• _What you are asked to do_: The copy should run from the line containing "Open the Действия menu" through the last line of the entries below, exactly as written, with pictures omitted.

Data records
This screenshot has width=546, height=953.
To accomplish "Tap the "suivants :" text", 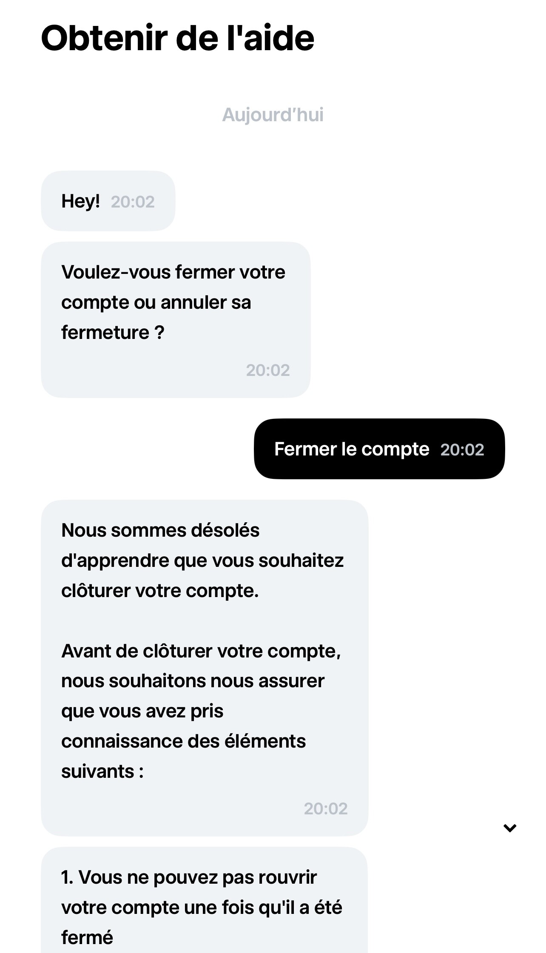I will point(102,771).
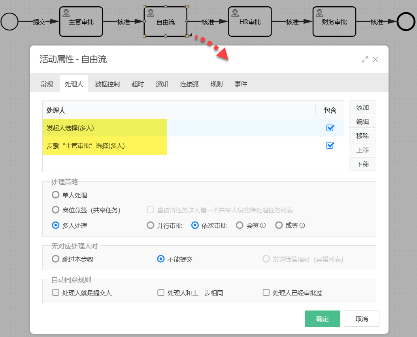Click the person icon on HR审批 node
Image resolution: width=417 pixels, height=337 pixels.
[x=235, y=13]
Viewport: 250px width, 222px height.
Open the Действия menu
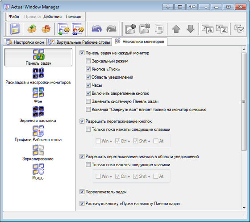[53, 17]
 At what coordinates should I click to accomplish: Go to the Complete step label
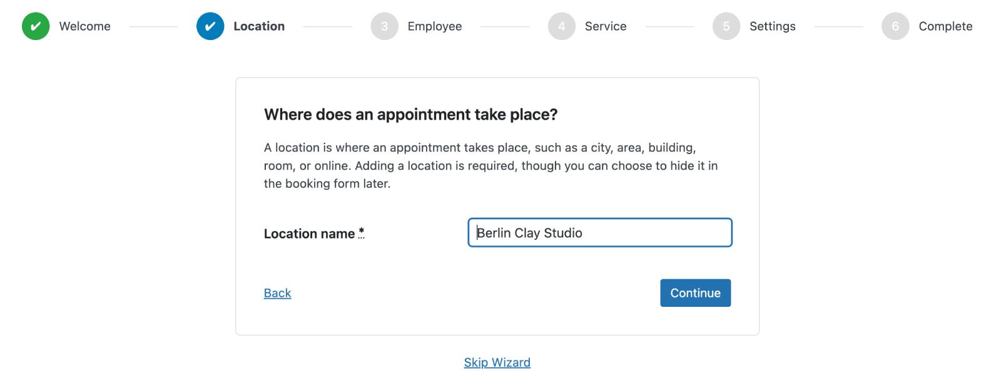point(945,26)
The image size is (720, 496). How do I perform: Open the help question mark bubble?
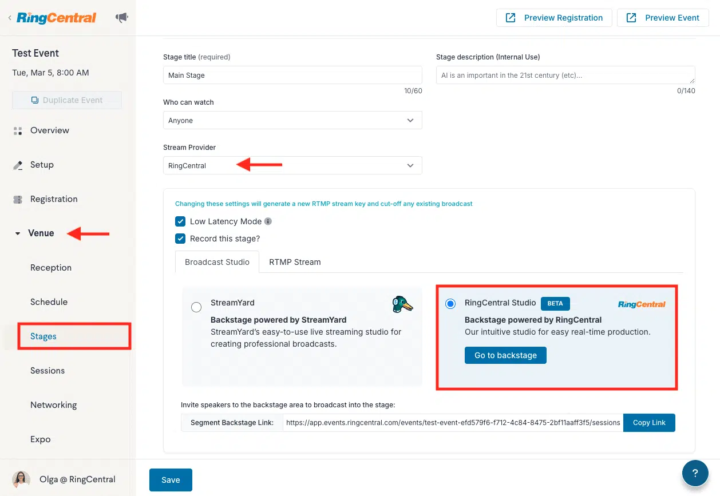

• _Answer to this task_:
Open the Действия menu
[53, 17]
 At what coordinates should I click to accomplish: Go to the Complete step label
point(945,26)
The image size is (720, 496). How do I perform: Open the help question mark bubble?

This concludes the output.